Upon release, Notes on Grief was generally well-received. According to Book Marks, the book received "rave" reviews based on nineteen critic reviews, with twelve being "rave" and seven being "positive".[6] In Books in the Media, a site that aggregates critic reviews of books, the book received a (4.00 out of 5) from the site which was based on five critic reviews.[7] [8]
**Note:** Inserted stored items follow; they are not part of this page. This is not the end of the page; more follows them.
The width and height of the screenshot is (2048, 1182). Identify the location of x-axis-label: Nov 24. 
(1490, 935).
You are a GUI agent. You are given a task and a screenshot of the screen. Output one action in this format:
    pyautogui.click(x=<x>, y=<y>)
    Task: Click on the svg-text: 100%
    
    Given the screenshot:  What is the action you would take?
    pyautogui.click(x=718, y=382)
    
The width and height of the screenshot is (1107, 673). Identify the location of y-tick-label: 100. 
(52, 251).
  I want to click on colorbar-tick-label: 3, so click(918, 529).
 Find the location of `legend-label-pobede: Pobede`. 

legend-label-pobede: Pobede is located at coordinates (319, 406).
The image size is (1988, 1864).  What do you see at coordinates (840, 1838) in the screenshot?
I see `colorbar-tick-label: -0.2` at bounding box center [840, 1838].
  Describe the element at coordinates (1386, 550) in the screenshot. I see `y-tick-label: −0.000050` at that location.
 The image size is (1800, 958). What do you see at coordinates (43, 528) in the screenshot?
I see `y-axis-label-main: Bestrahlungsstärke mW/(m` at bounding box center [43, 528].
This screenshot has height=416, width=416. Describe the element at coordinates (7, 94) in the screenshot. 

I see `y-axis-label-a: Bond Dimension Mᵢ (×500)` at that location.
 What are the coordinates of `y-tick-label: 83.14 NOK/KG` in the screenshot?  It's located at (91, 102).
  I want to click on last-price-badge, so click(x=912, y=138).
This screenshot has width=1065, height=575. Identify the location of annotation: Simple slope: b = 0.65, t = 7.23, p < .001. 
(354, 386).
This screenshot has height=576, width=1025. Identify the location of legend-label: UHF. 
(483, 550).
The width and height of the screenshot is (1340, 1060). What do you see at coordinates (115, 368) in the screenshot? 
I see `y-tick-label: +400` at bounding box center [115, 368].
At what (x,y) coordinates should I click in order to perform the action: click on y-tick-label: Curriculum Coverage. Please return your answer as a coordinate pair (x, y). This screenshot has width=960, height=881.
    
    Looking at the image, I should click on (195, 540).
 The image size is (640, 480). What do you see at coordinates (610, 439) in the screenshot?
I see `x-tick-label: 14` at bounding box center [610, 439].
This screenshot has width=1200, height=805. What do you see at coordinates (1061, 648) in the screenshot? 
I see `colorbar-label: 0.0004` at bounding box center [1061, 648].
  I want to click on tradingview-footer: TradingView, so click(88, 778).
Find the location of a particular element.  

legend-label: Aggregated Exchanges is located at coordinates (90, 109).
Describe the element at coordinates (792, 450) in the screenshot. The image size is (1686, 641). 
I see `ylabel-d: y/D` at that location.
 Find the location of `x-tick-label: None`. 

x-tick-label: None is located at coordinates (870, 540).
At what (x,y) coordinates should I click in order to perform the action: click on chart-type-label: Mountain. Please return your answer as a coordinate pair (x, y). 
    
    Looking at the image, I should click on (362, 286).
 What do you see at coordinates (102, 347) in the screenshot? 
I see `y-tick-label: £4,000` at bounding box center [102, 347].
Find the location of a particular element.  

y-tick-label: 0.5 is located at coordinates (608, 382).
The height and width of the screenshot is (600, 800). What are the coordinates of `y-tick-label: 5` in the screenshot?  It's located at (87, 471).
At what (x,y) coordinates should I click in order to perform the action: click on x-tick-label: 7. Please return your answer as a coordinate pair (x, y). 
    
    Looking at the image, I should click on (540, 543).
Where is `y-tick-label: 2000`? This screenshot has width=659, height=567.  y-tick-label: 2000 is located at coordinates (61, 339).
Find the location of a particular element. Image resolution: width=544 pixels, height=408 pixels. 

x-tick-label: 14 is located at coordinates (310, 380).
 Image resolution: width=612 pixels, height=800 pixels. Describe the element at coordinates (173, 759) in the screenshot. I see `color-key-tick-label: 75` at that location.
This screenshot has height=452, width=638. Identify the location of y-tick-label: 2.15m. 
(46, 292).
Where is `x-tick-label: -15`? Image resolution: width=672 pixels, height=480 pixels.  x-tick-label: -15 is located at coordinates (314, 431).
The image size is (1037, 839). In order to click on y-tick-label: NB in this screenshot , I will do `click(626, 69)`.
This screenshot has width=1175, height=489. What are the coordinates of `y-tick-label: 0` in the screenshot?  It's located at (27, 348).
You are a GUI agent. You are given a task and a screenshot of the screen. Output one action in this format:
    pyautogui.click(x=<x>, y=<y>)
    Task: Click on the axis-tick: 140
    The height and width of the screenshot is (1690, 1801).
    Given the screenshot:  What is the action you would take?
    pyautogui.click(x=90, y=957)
Reviewing Notes on Grief for NPR, Hope Wabuke said: "In poetic bursts of imagistic prose that mirror the fracturing of self after the death of a beloved parent, Adichie constructs a narrative of mourning — of haunting and of love." The Guardian review characterised it as "both emotional and austere, a work of dignity and of unravelling. Spare and yet spiritually nutritious". Ainehi Edoro in Brittle Paper observes: "In the book, grief is represented in a strikingly sensory language. ...Ultimately, the book is a portrait of her father."[9]
Notes on Grief received a starred review from Kirkus Reviews, which concluded with the description: "An elegant, moving contribution to the literature of death and dying."[10]